Over the years the job description for arts minister has mutated from one government to the next, sometimes taking in sport and tourism, often including the Gaeltacht and occasionally even encompassing regional affairs. As Minister for Tourism, Culture, Arts, Gaeltacht, Sport and Media, Catherine Martin has a wider brief than any of her predecessors.
Regardless of how matters develop over the rest of the Government’s term, and how the current Minister’s performance is ultimately judged, it would be myopic in the extreme to draw the lesson from the current crisis that media should be moved to another department. In the three decades since Higgins took the job, our understanding of what the word actually means has been blown up, along with most of our assumptions about its present and its future.
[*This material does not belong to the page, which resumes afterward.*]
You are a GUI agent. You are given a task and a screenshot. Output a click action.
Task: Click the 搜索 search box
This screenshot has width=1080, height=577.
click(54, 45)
The consequences have been profound in all aspects of our lives, including in the political sphere. Old assumptions about gatekeeping and control have been rendered irrelevant. Fraught questions about free speech, misinformation and privacy have been raised and remain unresolved. What role, if any, does public-service media now play in maintaining a distinctively Irish cultural space in a sea of globally distributed content? What is the future of big-tech regulation? Where will developments in AI take us in the next few years? Will legacy media survive? Should it survive?
In a saner world, these and similar questions would be high on the agenda of any self-respecting government, and the minister responsible would carry significant weight at cabinet. It’s about time that happened.